Mr JOHNSON (Lang) - Having seconded the motion fro forma, I should like, if it is permissible for me so to do, to make a reservation with respect to the second paragraph, because I think that possibly, instead of selecting the gentlemen whose namesare mentioned therein, it might be considered advisable to select the members of the proposed Committee by ballot. The motion is one which must appeal to every honorable member who has had an unsatisfactory experience of the conduct of the recent general election. From facts which have come to my own knowledge, I believe I can safely say that there have been tens of thousands of persons in New South Wales who were entitled to be enrolled, who were left off the rolls.


Mr McCay - Does the honorable member say that he has personal knowledge of tens of thousands who were left off the rolls ?

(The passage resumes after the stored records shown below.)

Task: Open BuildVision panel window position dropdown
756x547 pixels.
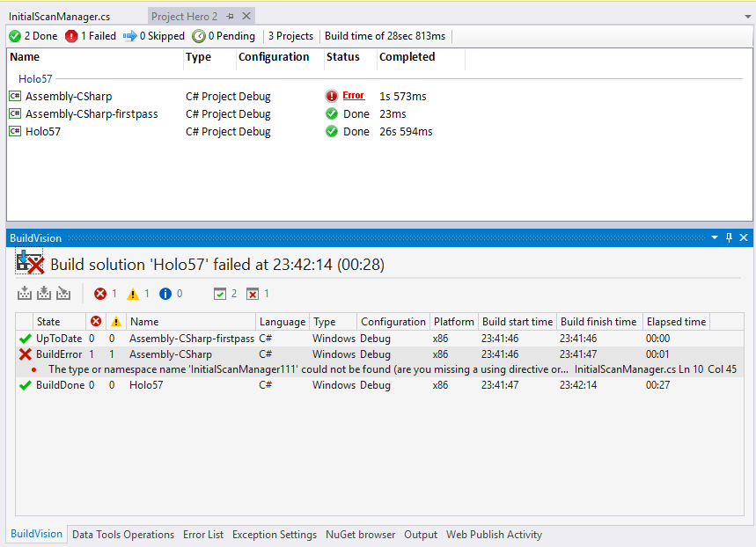Action: click(x=715, y=238)
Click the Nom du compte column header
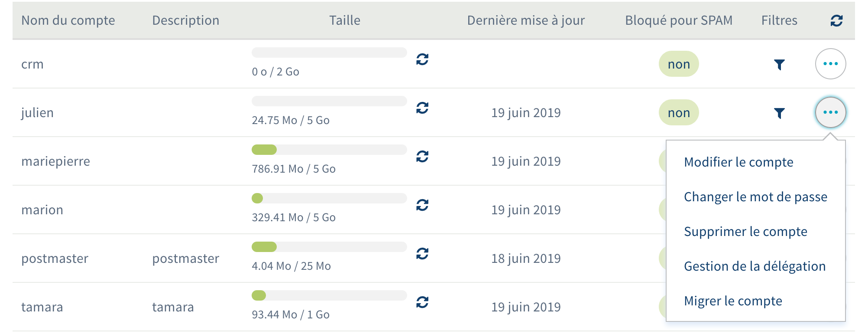This screenshot has height=334, width=868. (68, 20)
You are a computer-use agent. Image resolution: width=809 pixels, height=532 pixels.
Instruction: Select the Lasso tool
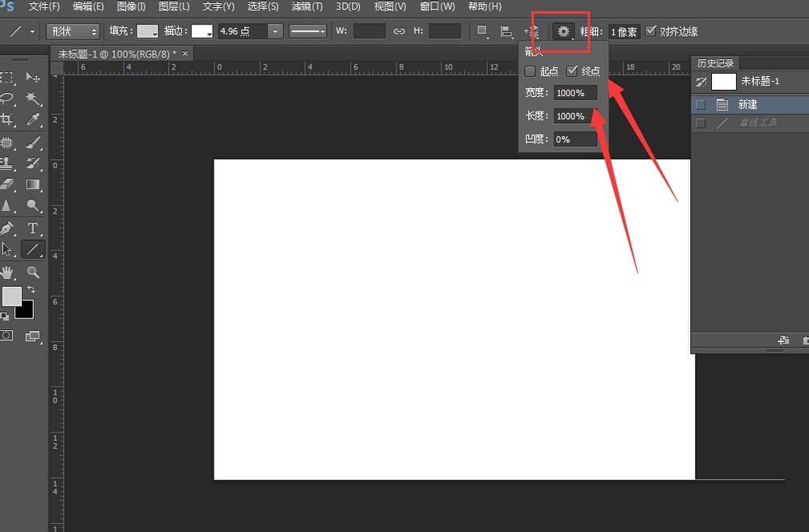click(x=8, y=97)
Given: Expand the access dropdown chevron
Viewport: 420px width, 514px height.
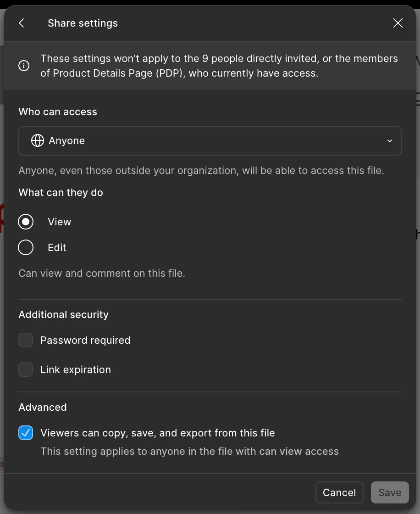Looking at the screenshot, I should 390,140.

Mr JOHNSON - No. I say that from facts which have come to my knowledge there must have been a large number in New South Wales, running into tens, of thousands, who were left off the rolls. Personally, I know of at least 2,000 electors whose names were left off the rolls, notwithstanding the fact that in very many instances those who found themselves unable to vote on the polling day had taken the trouble to inspect the lists to find out if their names were there. They had satisfied themselves that their names were on the lists which were exposed before the final revision of the rolls. In some cases persons who found that their names were omitted from the provisional lists went to the trouble of applying for enrolment, and, having done so, they naturally supposed that they would be enrolled. Honorable members can judge of their astonishment when on going to vote they found that, although they had complied with all the forms necessary to secure enrolment, their names had been left off the final rolls, and they were unable to vote. In my own electorate the residents of whole streets,includ . ing some of the main business thoroughfares, were left off the rolls, and people who had been resident voters in the district for forty years were deprived of the franchise. It also happened in many instances that members of the same family, living in the same house, found themselves distributed over eight different polling-places in various parts of the electorate. In some instances they had to pass three polling booths on the way to the one for which they had been set down in the lists. This was due to a new arrangement whereby voters were compelled to vote at a particular booth.


Mr Batchelor - That is a part of the scheme of the Act.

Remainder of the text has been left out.